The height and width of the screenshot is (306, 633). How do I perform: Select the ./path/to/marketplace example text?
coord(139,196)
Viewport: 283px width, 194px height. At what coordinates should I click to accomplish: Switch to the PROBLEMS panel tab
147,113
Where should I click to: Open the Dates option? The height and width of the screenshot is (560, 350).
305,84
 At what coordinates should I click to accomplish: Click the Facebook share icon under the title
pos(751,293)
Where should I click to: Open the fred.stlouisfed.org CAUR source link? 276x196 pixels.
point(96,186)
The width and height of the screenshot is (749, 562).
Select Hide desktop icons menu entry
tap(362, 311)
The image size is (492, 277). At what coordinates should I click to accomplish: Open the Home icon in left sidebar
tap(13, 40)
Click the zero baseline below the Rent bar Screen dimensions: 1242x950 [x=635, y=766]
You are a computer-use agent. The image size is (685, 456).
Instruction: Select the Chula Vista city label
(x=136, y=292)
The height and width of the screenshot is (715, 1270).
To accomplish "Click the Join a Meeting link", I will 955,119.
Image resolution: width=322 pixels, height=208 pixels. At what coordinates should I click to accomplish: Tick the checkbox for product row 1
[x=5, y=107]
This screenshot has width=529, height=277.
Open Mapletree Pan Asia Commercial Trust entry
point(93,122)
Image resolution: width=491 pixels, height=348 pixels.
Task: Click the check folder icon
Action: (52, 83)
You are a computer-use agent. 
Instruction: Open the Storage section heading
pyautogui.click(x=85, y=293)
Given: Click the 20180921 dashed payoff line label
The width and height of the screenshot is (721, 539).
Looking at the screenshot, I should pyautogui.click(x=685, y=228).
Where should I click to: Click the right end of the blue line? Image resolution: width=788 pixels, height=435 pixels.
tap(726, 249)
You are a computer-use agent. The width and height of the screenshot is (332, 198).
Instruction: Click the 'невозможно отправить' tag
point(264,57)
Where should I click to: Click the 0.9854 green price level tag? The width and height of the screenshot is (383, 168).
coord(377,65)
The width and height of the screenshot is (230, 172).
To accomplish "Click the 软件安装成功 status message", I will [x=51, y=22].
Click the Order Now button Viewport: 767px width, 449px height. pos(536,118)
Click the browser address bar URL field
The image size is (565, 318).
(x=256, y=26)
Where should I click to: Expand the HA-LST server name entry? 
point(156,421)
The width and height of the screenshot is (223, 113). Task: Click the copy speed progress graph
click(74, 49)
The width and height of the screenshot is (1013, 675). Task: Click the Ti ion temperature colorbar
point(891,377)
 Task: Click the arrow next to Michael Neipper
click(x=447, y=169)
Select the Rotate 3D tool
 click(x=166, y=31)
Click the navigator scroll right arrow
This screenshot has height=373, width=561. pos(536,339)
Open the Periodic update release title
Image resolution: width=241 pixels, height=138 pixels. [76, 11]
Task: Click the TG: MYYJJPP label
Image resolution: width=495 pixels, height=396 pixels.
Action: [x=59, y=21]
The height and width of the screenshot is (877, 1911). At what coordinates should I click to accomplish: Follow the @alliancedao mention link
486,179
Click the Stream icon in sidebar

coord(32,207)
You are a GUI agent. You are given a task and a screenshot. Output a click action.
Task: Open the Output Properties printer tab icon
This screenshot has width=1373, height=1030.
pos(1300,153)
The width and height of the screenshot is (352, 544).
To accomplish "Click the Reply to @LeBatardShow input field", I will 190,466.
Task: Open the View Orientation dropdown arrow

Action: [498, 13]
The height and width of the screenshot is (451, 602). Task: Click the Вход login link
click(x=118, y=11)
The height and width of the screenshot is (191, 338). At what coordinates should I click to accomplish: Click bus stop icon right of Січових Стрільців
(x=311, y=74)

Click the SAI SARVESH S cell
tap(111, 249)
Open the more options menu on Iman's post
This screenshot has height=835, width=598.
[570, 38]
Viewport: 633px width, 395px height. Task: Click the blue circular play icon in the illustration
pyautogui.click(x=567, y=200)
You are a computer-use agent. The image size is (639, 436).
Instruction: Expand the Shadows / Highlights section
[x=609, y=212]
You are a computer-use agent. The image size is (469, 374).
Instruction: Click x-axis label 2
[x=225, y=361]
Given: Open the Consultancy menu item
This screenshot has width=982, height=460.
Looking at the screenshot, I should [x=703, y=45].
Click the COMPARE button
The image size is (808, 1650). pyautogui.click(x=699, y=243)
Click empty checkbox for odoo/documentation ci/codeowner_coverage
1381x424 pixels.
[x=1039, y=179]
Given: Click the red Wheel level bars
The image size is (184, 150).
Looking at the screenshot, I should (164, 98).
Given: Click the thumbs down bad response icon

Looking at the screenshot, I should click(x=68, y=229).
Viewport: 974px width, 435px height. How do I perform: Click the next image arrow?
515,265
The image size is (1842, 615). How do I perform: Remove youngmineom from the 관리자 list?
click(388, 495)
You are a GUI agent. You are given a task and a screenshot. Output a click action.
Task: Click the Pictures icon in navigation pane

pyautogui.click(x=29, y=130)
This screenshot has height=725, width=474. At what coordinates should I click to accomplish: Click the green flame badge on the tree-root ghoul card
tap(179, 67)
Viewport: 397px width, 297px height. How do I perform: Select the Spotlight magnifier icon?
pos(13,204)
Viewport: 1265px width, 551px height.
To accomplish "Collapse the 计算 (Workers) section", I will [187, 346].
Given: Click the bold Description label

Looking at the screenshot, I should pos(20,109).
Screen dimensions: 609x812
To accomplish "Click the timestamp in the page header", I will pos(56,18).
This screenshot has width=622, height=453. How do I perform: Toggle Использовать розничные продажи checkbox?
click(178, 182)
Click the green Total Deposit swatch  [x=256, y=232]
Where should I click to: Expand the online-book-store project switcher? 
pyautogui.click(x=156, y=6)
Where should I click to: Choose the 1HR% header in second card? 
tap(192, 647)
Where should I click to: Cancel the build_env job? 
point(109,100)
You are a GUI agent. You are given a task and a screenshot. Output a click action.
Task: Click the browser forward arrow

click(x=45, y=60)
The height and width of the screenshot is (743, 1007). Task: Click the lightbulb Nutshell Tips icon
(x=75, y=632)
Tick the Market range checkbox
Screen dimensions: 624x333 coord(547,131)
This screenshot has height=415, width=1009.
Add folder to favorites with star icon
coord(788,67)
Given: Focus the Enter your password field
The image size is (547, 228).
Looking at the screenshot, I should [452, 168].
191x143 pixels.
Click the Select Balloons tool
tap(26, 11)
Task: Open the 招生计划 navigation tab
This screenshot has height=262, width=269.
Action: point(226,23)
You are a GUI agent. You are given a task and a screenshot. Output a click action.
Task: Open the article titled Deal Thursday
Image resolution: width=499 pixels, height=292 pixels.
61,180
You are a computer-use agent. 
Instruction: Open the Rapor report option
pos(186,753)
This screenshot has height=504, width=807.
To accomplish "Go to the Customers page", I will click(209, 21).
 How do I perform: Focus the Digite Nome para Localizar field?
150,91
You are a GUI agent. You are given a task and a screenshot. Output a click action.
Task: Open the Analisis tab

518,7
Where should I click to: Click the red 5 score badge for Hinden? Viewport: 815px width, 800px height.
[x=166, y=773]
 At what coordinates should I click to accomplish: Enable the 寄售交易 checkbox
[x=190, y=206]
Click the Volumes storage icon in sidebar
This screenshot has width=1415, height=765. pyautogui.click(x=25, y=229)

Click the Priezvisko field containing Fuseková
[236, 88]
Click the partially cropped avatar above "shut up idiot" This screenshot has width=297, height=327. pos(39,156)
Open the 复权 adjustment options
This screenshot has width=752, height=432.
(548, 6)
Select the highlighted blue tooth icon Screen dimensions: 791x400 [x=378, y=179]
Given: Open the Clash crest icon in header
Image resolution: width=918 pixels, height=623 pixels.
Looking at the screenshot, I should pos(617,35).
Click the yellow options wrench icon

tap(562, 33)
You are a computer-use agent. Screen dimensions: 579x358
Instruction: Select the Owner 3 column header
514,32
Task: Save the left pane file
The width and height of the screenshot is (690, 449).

Action item:
Scan the entries above and return each line that holds "computer".

Task result:
You are a computer-use agent. The image size is (685, 456).
You are a computer-use agent. 
You are a computer-use agent. The width and height of the screenshot is (332, 198).
You are a computer-use agent. The image size is (639, 436).
You are a computer-use agent. The image size is (469, 374).
You are a computer-use agent. 
You are a computer-use agent. Screen dimensions: 579x358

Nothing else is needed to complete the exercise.